The Top of Europe. Sort of.

We had walked along the base of the Eiger, and now we were going to ride a train right through it. This was the famous Jungfrau Railway, an engineering marvel completed in 1912. From the Eigergletscher Station at the base of the west face, the train bores through the mountain, just inside the nordwand. Soon the famed Stollenloch window, scene of many Eiger rescues and bailouts, opens onto the north face. Actually, the train doesn’t stop there but continues to a viewing gallery farther east. Still, the view from the gallery was astonishing enough when I thought of what our Grindelwald host had told us: Skiers sometimes climb out the Stollenloch, rappel or jump onto the snow, and ski the lower third of the face. “It’s not authorized, but people do it,” Martin said.

The train’s seven-kilometer tunnel arcs to the south, still inside the mountain, and stops again at the Eismeer Station, where another gallery offers superb views to the Lower Grindelwald Glacier and the surrounding peaks. Then it tunnels straight under the Mönch, a 4,000-meter peak, and comes to a stop, deep under the glacier, at the Jungfraujoch, the 11,400-foot saddle between the Mönch and the Jungfrau. Engineers originally had hoped to carry on to the summit of the 13,642-foot Jungfrau, but wiser minds (and World War I) intervened.

More than 8,000 feet above Grindelwald, the Jungfraujoch is a sight to behold. It’s an enormous complex (the schematic in my brochure looks like a blueprint for a nuclear submarine or NORAD’s underground HQ), with a bewildering array of restaurants and tourist attractions. More than 600,000 tourists visit the Jungfraujoch each year, and many of them are Asian—the canny Swiss have responded with a restaurant called Bollywood and noodle bowls on sale at the cafeteria alongside the hot chocolate and croissants. On one level is the Ice Palace, a series of slippery-floored corridors decorated with carved penguins and the like; on another is a Swiss watch shop, where you can buy a timepiece authenticated as being sold at the “Top of Europe”—which is patently a falsehood since the neighboring peaks, to say nothing of Mont Blanc or Mt. Elbrus, are, to even the most inexperienced eye, obviously higher. Still, this is likely the highest point most of the hypoxic tourists have ever reached. Inside, semi-conscious women in saris and men in baggy pants sat collapsed in corners and poking listlessly at their food, ignoring the view.
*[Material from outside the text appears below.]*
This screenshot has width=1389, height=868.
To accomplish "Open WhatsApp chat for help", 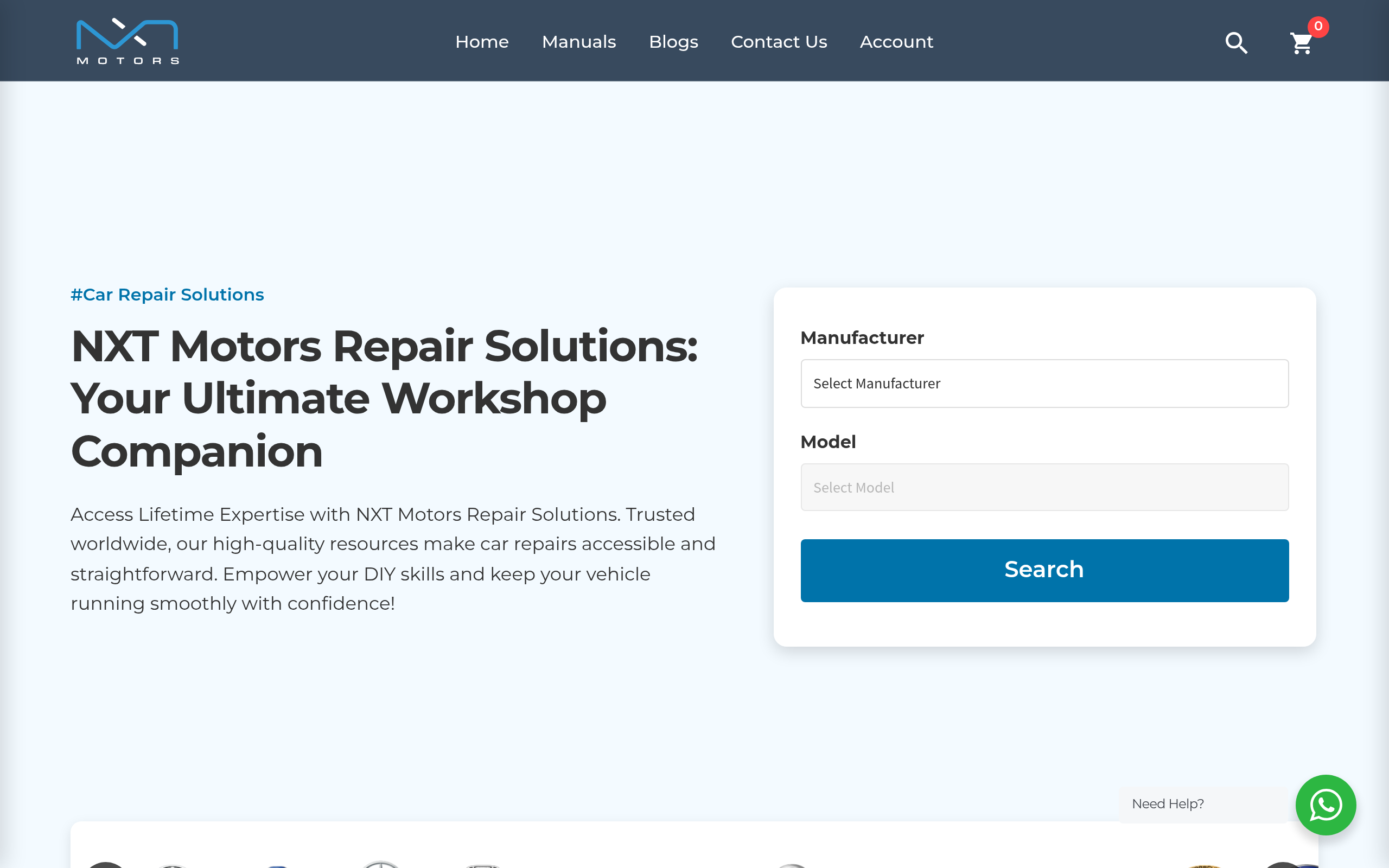I will coord(1327,805).
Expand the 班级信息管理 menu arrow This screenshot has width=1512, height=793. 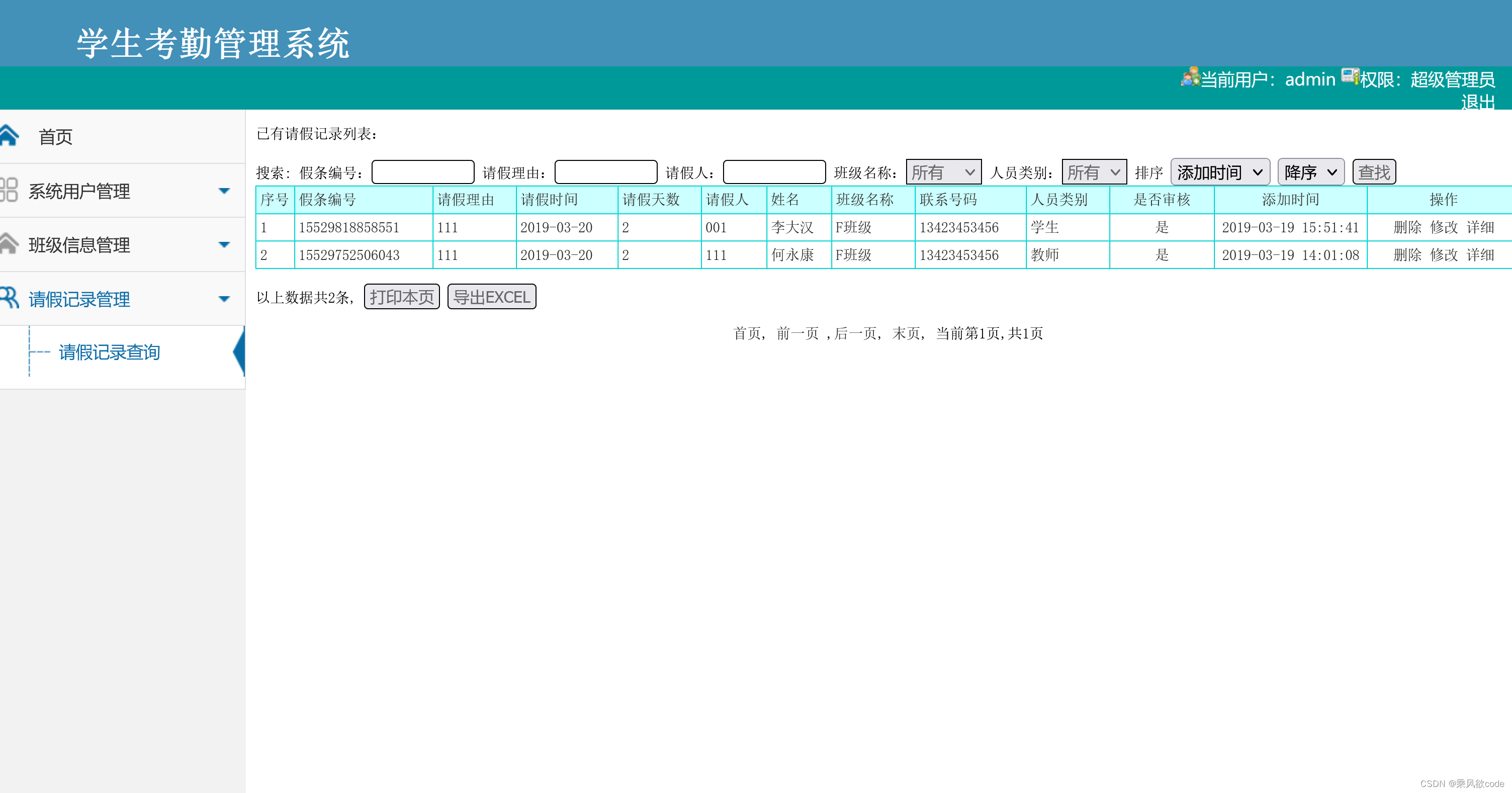(224, 245)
And what a view! After riding an elevator to the Sphinx viewing platform at 11,760 feet, we gaped at the surrounding mountains, from the nearby Mönch and Jungfrau (two of Europe’s most popular 4,000-ers because of the easy rail access) to distant Monte Rosa and Mont Blanc. Below us swept the Aletsch Glacier, the longest in the Alps.
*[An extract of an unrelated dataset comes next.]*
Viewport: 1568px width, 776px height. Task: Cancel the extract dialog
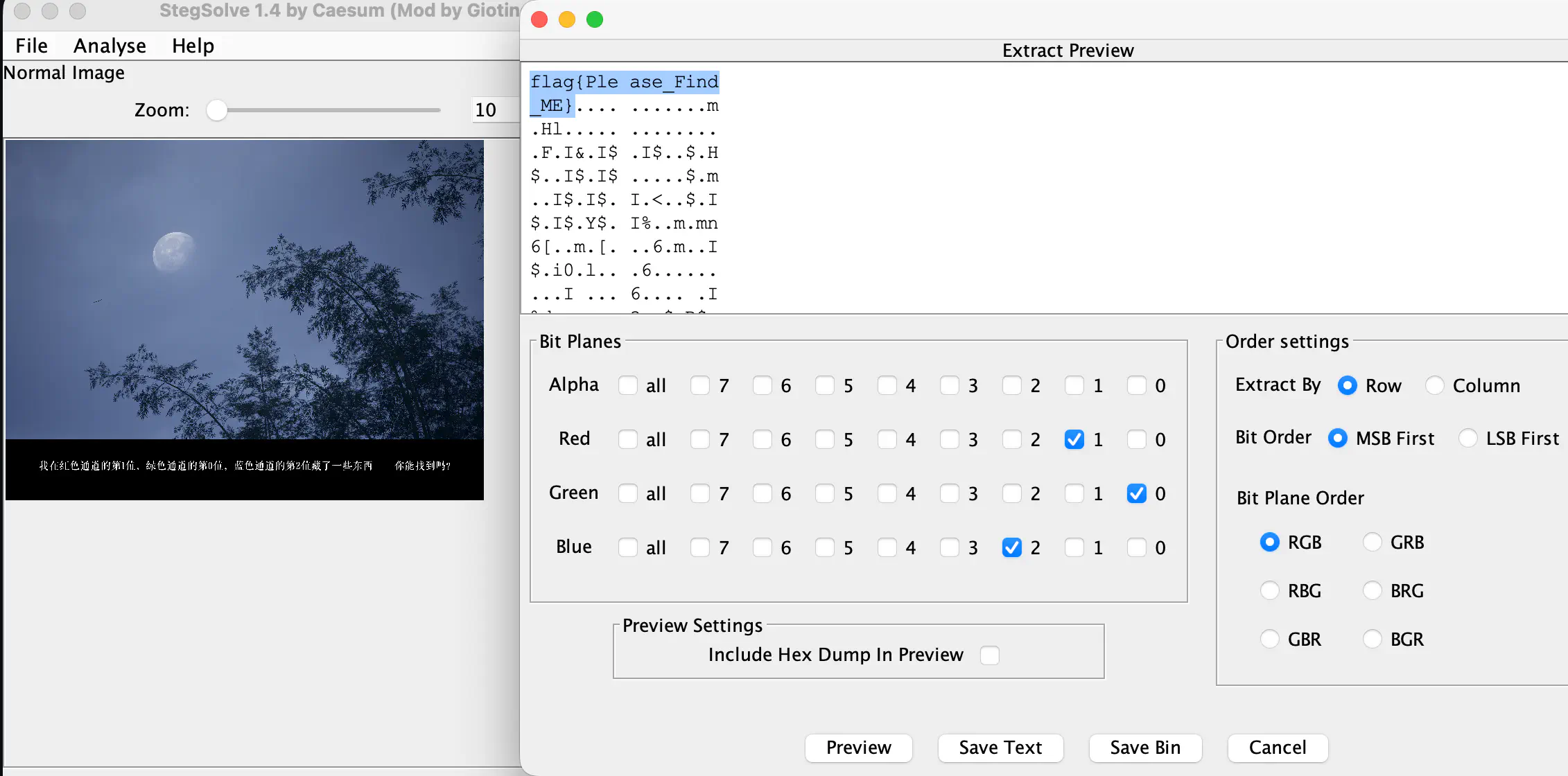1277,748
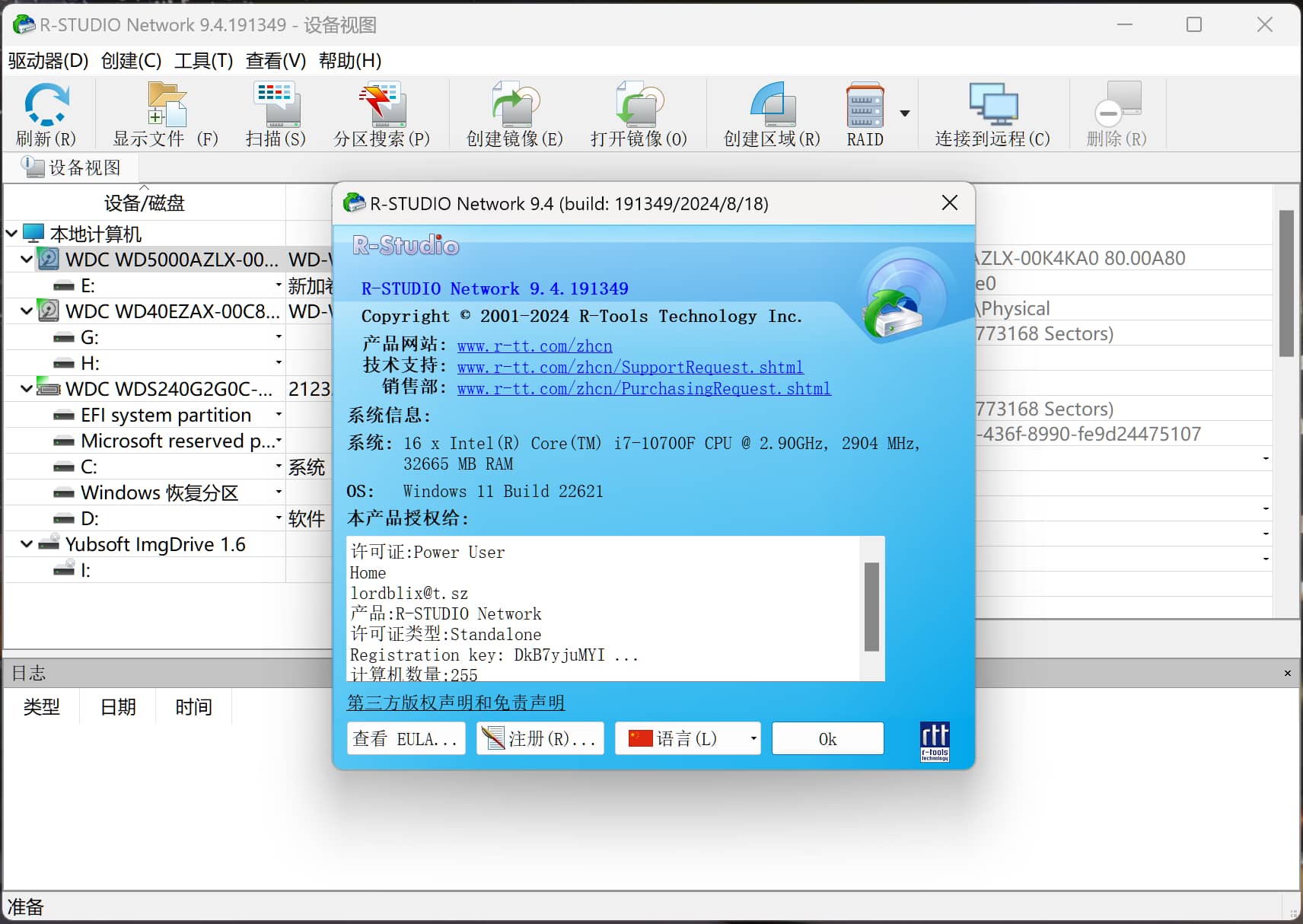Open the 语言(L) language selector
The image size is (1303, 924).
click(x=686, y=738)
We escaped the tourists for a time by walking about 40 minutes across the flat glacier from the foot of the Jungfrau to a hut at the base of the Mönch. Here we ate a lunch of yet another cheesy käseschnitte (never enough!) and a drink called holdrio, a spiked rose-hip tea that we quickly renamed hootenanny. Then it was time to catch the train back down, so we scurried back across the glacier to rejoin the madness at the Jungfraujoch, where John discovered the ultimate Alpine accessory: an ATM overlooking the Aletsch Glacier.

Actually, I quite enjoyed the weird scene at the Jungfraujoch. The train and the tourist complex on top make for a hyper-expensive outing that has almost nothing to do with mountaineering, but it’s one of those must-dos on the European circuit, like the Mona Lisa or the Parthenon. Truly a wonder.

Next up: The Tour d'Aï. To go to the start of these reports from Switzerland, click here .


tig said...

Thanks for the reports! I'm enjoying them, as I was up there with my parents at about the same time. (Pics at http://
(Oberland starts at the bottom of page 6).

I was hoping to climb the Monch by the normal route from the hut, having done the popular hike to the top of the Breithorn in Zermatt, but logistics didnt work out.

It was fun to take my mom on the hut hike though!

Dougald MacDonald said...

A note from Mom:

"I just finished reading your account of the ride up to the Jungtfraujoch, which I did in 1954. At that time there was no development or commercialism, at least that I can remember. I remember the intermittent views from the train and how fabulous they were. At the top we went "ice skating" in that ice area and I got blasted by the altitude—at that time no one warned tourists like us that altitude problems existed. It was a lot of fun though before I had to quit!"